### Extract provided
IEEE WCCI 2012
Special Session on Computational Intelligence and Games
This webpage informs about the special session on computational intelligence and games, which is part of the
2012 IEEE World Congress on Computational Intelligence.
Call for papers
Games are an ideal domain to study computational intelligence methods
in that they provide cheap, competitive, dynamic, reproducible
environments suitable for testing new search algorithms, pattern-based
evaluation methods, or learning concepts. They are also interesting to
observe, fun to play, and very attractive to students. Additionally,
there is a great potential for CI methods to improve the design and
development of both computer games and non-digital games such as board
games.
This special session aims at gathering leading researchers and
practitioners in this field who study and apply computational
intelligence methods to computer games.

(Extracted records)
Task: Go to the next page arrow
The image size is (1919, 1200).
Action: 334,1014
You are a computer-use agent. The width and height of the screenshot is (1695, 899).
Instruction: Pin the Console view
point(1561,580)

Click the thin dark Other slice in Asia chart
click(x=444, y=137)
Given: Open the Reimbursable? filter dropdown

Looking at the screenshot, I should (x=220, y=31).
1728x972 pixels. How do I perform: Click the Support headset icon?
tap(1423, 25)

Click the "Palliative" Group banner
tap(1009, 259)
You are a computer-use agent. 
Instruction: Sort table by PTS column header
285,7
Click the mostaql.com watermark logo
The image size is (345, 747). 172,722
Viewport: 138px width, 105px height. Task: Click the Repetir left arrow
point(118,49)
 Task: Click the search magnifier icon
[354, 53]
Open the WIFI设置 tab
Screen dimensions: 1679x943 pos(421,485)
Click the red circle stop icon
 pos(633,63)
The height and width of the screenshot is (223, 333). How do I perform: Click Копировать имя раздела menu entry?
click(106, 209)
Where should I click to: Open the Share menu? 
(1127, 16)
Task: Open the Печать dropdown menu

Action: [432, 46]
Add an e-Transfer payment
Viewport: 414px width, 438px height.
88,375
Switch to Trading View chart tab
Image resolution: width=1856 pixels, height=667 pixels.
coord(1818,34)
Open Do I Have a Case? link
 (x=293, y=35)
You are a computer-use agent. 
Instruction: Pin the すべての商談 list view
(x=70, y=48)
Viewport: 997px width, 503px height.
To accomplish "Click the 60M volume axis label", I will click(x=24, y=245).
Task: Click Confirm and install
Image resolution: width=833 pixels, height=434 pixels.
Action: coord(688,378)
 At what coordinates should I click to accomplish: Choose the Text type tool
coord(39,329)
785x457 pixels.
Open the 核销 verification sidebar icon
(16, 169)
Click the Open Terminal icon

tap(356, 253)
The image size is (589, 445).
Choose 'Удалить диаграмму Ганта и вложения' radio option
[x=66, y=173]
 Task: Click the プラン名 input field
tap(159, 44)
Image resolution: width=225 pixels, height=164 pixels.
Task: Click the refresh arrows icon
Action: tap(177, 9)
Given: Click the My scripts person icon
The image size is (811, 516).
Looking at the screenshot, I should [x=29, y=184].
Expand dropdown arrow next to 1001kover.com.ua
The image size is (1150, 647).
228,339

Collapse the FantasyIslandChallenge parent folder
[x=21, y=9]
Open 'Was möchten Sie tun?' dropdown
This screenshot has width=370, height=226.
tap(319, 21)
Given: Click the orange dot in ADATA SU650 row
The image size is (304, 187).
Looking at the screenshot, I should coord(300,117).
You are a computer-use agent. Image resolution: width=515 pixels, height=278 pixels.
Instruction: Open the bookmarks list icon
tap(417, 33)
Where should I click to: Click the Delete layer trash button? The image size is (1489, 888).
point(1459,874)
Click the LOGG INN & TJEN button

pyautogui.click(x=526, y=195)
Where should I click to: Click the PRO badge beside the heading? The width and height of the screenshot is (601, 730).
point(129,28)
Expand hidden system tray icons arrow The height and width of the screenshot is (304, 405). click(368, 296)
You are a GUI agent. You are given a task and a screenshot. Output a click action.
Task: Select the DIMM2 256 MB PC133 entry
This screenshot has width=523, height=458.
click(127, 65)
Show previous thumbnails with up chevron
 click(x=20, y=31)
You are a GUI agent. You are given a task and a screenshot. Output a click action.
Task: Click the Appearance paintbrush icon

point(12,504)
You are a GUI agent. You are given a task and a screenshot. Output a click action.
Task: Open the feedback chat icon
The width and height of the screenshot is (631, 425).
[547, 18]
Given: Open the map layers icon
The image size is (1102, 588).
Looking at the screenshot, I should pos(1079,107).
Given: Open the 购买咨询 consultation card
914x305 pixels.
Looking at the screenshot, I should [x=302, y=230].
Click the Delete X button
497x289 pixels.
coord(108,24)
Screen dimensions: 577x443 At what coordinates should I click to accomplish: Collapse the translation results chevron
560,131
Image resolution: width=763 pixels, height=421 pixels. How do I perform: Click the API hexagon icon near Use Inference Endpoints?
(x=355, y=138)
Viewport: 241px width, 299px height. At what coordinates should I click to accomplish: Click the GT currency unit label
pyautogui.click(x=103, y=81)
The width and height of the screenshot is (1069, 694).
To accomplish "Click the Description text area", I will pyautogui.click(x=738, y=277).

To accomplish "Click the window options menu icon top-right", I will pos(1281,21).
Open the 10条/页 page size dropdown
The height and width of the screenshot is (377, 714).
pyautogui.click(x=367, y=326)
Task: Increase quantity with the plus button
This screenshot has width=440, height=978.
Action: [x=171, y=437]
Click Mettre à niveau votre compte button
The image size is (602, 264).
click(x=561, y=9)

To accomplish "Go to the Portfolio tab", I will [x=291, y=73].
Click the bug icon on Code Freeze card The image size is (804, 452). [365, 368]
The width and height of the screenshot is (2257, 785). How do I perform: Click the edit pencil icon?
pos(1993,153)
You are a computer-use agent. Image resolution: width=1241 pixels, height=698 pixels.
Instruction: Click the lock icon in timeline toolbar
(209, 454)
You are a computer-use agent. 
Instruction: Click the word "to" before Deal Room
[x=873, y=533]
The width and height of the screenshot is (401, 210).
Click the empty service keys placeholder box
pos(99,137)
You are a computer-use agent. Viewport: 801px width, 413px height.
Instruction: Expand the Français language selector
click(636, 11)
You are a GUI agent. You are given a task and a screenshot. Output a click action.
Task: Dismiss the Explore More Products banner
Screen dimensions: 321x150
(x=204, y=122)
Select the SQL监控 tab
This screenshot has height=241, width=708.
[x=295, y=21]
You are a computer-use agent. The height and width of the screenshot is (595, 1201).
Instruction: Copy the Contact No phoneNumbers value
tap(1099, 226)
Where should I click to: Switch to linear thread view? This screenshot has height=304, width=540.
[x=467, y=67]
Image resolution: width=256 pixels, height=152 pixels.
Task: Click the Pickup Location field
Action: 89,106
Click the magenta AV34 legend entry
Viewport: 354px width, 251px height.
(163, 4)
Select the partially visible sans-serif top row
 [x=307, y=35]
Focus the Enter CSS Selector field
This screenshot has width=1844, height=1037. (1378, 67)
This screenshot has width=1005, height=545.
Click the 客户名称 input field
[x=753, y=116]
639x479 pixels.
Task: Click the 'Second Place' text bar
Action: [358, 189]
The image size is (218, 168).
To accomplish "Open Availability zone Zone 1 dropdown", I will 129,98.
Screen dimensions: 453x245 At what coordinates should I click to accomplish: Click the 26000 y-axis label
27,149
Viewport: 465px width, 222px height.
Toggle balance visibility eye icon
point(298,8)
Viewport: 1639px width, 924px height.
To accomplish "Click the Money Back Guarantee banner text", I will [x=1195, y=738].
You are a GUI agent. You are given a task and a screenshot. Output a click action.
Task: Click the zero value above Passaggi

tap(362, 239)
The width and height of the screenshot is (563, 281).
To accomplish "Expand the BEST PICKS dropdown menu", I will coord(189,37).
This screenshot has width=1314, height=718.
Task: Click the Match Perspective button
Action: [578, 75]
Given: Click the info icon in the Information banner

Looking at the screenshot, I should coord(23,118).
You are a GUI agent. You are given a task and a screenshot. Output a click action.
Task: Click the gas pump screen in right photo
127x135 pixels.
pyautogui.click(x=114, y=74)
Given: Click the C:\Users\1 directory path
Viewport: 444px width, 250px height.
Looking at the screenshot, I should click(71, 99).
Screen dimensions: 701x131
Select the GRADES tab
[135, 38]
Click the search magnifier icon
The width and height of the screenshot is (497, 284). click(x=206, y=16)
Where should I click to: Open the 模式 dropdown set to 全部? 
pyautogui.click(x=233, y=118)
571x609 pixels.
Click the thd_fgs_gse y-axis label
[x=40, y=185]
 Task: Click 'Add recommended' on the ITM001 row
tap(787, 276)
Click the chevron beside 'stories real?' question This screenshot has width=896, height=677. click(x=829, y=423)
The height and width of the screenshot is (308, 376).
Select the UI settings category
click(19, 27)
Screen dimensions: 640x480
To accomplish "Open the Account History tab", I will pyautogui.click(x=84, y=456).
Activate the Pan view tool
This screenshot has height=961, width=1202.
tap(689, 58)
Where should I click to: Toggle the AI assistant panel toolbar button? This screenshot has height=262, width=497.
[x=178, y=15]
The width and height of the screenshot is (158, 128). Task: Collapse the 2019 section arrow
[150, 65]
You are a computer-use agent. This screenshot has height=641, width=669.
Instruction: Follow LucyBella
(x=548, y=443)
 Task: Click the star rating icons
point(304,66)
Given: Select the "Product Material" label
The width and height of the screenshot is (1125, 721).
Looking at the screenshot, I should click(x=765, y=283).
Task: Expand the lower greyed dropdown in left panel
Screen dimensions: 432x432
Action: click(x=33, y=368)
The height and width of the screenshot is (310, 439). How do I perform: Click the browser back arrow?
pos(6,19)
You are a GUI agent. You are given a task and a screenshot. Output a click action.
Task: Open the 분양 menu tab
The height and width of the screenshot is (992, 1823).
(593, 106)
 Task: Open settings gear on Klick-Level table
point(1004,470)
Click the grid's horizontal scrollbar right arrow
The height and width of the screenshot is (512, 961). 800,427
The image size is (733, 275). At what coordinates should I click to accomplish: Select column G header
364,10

### Set of tasks
1. Put this sentence from the call for papers on computational intelligence and games into Spanish: "They are also interesting to observe, fun to play, and very attractive to students."
2. According to the call for papers on computational intelligence and games, why are games an ideal domain for studying computational intelligence methods?
3. Carry on the call for papers on computational intelligence and games from the point where it ends.
The records are separate material and are not part of the call for papers.

### Written responses
1. También son interesantes de observar, divertidos de jugar y muy atractivos para los estudiantes.

2. Games offer cheap, competitive, dynamic, and reproducible environments. These are suitable for testing new search algorithms, pattern-based evaluation methods, or learning concepts.

3.
Topics of interest include
Learning to play games
Imitating human players
Procedural content generation
Player/opponent modelling
Adaptation in games
Games as testbeds for CI algorithms
Comparative studies (e.g. CI versus human-designed players)
Results of open competitions
Multi-agent and multi-strategy learning
Coevolution in games
Results of game-based CI competitions
Automatic game testing
In general, any application of CI methods (reinforcement learning,
supervised learning, unsupervised learning, fuzzy systems, game-tree
methods etc) to games (card games, board games, mathematical games,
action games, strategy games, role-playing games, arcade games,
serious games etc).
Important dates
The special session will take place during
WCCI, June 10-15 2012. Papers accepted to the special session will be published as full papers in the conference proceedings. See the conference website for more information on submission and acceptance deadlines.
Submission
Papers are to be formatted in IEEE double column format, with a maximum length of 8 pages. Please see the
this page for more information about submission. The paper can be submitted to any of the three constituent conferences (CEC, IJCNN and Fuzz-IEEE) as long as you select the special session as topic in the submission form.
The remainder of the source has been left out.